Caritas sieht sozialen Frieden gefährdet

Caritas-Präsident Landau: Kürzung beim "letzten Sicherheitsnetz für Menschen in Not" würde kinderreiche Familien betreffen - Mindestsicherung als "Integrationsmotor" verstehen

Vor der geplanten Kürzung der Bedarfsorientierten Mindestsicherung (BMS) hat die Caritas eindringlich gewarnt. Es wäre falsch und würde den sozialen Frieden gefährden, wenn man beim "letzten Sicherheitsnetz für Menschen in Not" kürze, betonte Caritas-Präsident Michael Landau am Montag in einer Aussendung. Die gegenwärtig fordernde Situation dürfe nicht dazu missbraucht werden, um bei Armutsbetroffenen zu sparen und somit "Politik auf dem Rücken der Schwächsten" zu betreiben.

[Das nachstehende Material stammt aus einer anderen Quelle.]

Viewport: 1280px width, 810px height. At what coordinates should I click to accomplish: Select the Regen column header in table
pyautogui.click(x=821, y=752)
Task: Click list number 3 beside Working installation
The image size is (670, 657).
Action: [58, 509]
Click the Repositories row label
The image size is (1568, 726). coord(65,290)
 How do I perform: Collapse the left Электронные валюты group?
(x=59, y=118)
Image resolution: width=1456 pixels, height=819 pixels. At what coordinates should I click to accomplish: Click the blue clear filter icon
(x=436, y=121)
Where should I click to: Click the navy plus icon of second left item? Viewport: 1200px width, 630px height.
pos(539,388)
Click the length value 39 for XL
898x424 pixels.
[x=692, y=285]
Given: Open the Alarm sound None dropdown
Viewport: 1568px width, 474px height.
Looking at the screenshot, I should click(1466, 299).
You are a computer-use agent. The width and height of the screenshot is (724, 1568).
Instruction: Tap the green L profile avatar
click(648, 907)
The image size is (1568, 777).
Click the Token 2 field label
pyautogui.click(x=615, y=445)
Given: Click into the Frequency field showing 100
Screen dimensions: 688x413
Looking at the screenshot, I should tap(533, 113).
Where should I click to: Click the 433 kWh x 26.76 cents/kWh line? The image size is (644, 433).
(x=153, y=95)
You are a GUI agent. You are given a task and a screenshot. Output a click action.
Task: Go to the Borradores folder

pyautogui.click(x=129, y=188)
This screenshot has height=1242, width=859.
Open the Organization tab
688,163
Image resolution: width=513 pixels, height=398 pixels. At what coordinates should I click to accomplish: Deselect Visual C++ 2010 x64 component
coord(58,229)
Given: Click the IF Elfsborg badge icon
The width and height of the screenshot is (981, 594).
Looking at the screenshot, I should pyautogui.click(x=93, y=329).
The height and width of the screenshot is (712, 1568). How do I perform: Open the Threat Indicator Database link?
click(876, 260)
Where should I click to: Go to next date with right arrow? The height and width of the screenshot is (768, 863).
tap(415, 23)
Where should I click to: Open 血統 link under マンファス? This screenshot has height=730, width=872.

Wer die Mindestsicherung als "soziale Hängematte" bezeichne, kenne weder die Realität der Empfänger sowie auch die Gesetzeslage selbst, mahnte der Caritas-Präsident. Es sei "schwer genug", für die Kosten des täglichen Lebens mit der Mindestsicherung auszukommen, und eine Deckelung "würde aus kinderreichen Familien Familien mit armen Kindern machen".

Damit Menschen für sich selbst sorgen können - so für Landau das klare Ziel -, seien vor allem Arbeitsplätze, existenzsichernde Löhne und Reformen für einen für alle leistbaren Wohnraum vonnöten. Konkret fordert die Caritas die deutliche Entlastung des Faktors Arbeit, Investitionen in Bildung etwa für Unterstützungspersonal, Sozialarbeiter, Förderlehrkräfte oder Psychologen sowie eine Verbesserung bei der Übergangsregel, wonach bei Arbeitsaufnahme nicht der komplette BMS-Bezug wegfällt. Landau: "Diese Form des Kombi-Lohns muss ausgebaut werden." Ein Reden über Arbeitsanreize durch BMS-Kürzungen erübrige sich angesichts von 476.000 arbeitslosen Menschen und rund 35.000 sofort besetzbaren Arbeitsstellen.

Die steigenden Ausgaben für die BMS durch die zunehmende Zahl anerkannter Flüchtlinge bezeichnete der Caritas-Präsident als "sicher bewältigbare Herausforderung", würde die BMS doch ohnehin nur ein Prozent der gesamten Sozialausgaben des Landes ausmachen. Statt Flüchtlinge zu "Sündenböcken" für die BMS-Kürzung zu machen und somit eine Not gegen die andere auszuspielen, sollte die BMS durch verbesserte Anbindung an die Arbeitsmarktspolitik als "wichtiger Integrationsmotor" verstanden werden. Rechtliche Voraussetzungen dazu gäbe es bereits, sie müssten nur zielstrebig umgesetzt werden, erklärte Landau.